Powell River Community Investment Corporation (PRCIC), a community-supported investment fund, already owned a minority stake in Ecossentials, but now the fund has made an offer to acquire full ownership of the business.

PRCIC president and chief investment officer Sean Melrose confirmed the offer has been made. The deal has not yet been finalized, but a final decision is expected in the coming weeks, he said.

Melrose said the buyout will allow current majority owner Melissa Call to receive money for the sale upfront and open the door to transform Ecossentials into a member-owned co-operative.

He added that he is trying to make it as easy as possible for the store to become a community-owned asset.

“I’ve structured the offer to the nascent co-op in such a way that they do not necessarily need a ton of money upfront,” said Melrose. “I’m going to allow them to buy the business for a nominal amount to start and then pay the rest through the business’s profits.”

Call said she is happy with the direction Melrose will take the business and added that she saw Ecossentials developing into a co-op long ago.

Steering-committee member John Young said he hopes the co-op will be established by the end of the summer.

“There is clearly a lot of interest in a locally-owned, locally-governed food co-op for Powell River,” said Young. “Many of us hope that in coming weeks and months that interest will translate into the founding of the co-op and all that would entail.”

The committee is looking to examples of other successful food co-ops, such as Kootenay Co-op in Nelson and the food co-op movement in Washington State. The committee has been working on the transition with BC Co-operative Association.

To gauge interest in a member-ownership model, a food co-op steering committee was struck last winter and an online survey published to collect the community’s thoughts.

Results of the survey were released on Saturday, May 7. During the two-week period it was open, 233 surveys were completed.

“It was a great response and I’m happy with the results,” said Call.

She added she thinks responses point at enough support in the community to transition towards the cooperative-ownership model.
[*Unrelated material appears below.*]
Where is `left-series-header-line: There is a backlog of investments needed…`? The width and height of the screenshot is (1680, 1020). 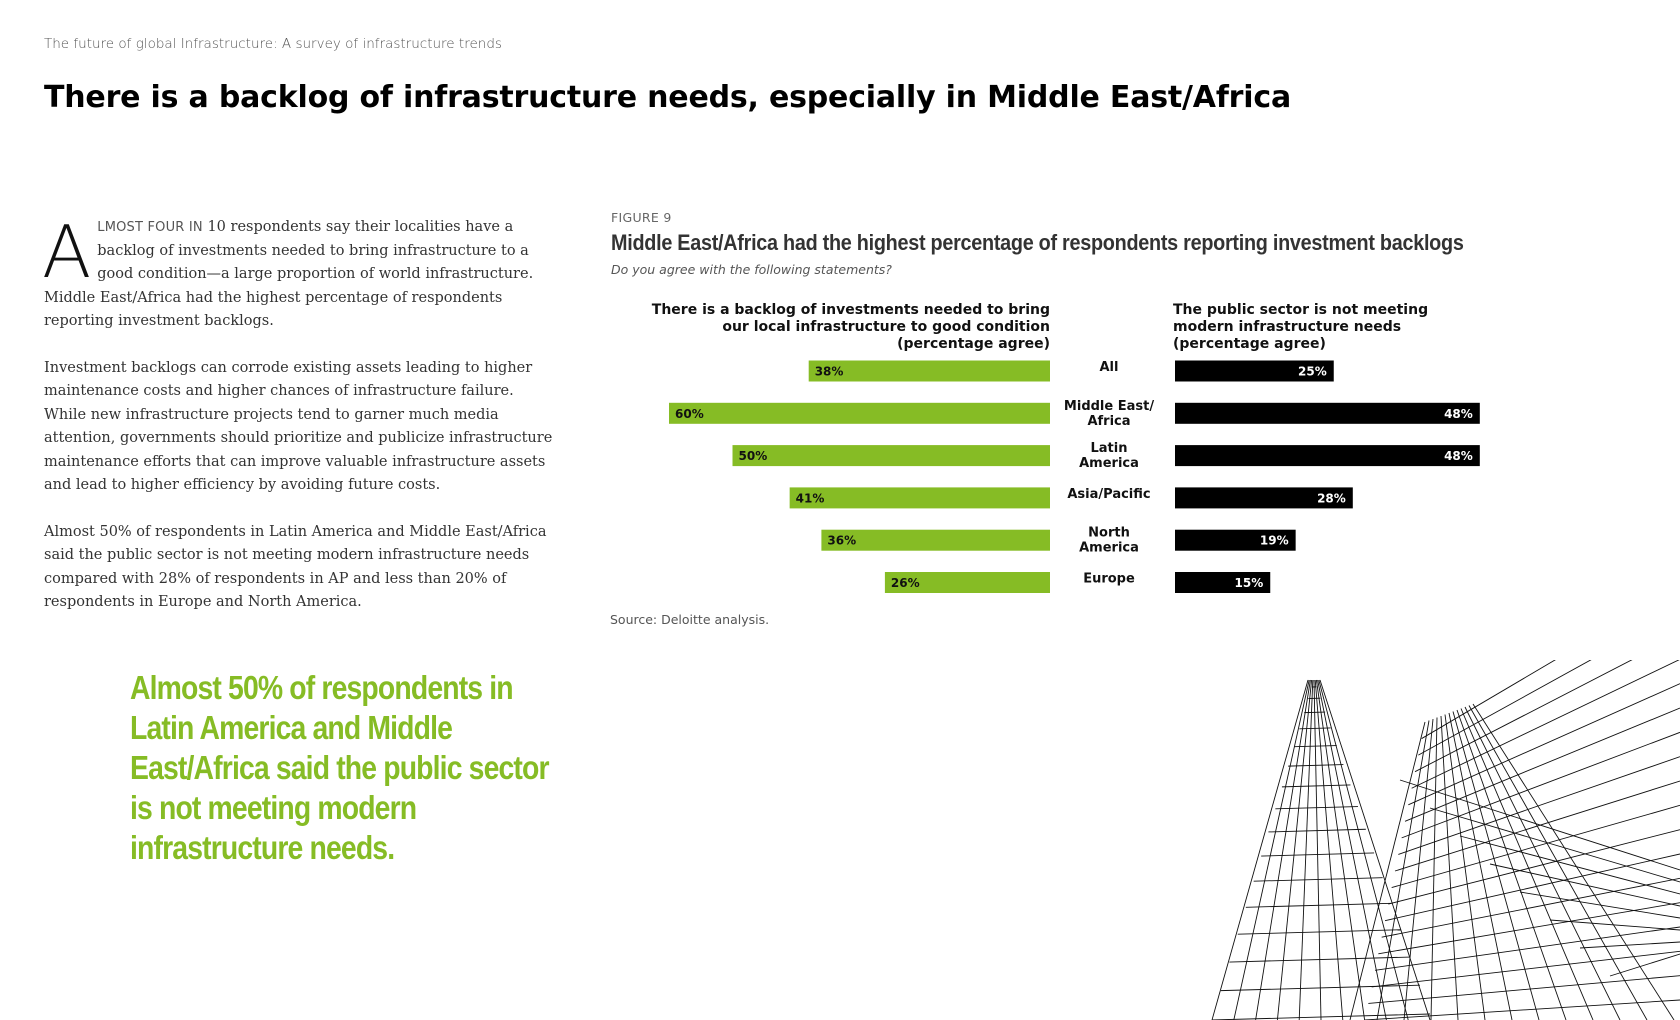
left-series-header-line: There is a backlog of investments needed… is located at coordinates (851, 310).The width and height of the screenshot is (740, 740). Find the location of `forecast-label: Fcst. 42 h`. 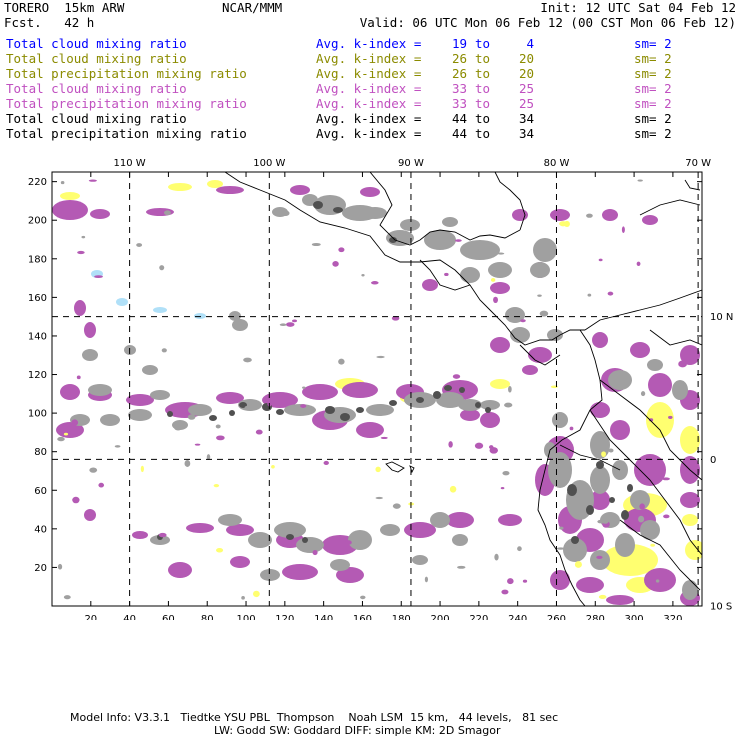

The survey found that close to 80 per cent of respondents purchase their groceries primarily at larger chain supermarkets and 14 per cent spend the majority of their grocery budgets at Ecossentials.

Regarding locally-grown food availability, 62 per cent rated their primary store’s as somewhat poor to very poor, 36 per cent as somewhat well to very well and two per cent had no opinion, according to survey results.

When asked about the most important features for shopping at a co-op, the majority of responses indicated the member-ownership model rated highest, but ability to run and vote for a board as least important.

The co-op will operate on the one-member, one-vote principle, but Melrose said the co-op will need to build capital, so investor shares will be available for community members wishing to invest. Those investment shares are not ownership shares though, he explained.

The survey asked respondents what level of financial support they would be willing to give the co-op. Based on the results, those responding to the survey would be prepared to invest a total of close to $200,000 in the business, despite the fact that over half of the respondents said they would not be prepared to support the co-op through purchasing investor shares.

Close to 58 per cent of respondents said they would be willing to pay between $50 and $150 for a lifetime membership fee to join the co-op.

Ecossentials grew out of Sunshine Organics, Call’s first venture, started in 2002. The local market opened on Marine Avenue in 2009 and offered organic produce and a wide variety of bulk goods and eco-friendly products.

According to Call, the range and number of products available expanded rapidly and quickly outgrew the available space in the storefront.

Two years ago, Call purchased the shop’s current location on Alberni Street and has been working to continue her original vision.

She said she will continue working with Ecossentials once it has transitioned into a co-op.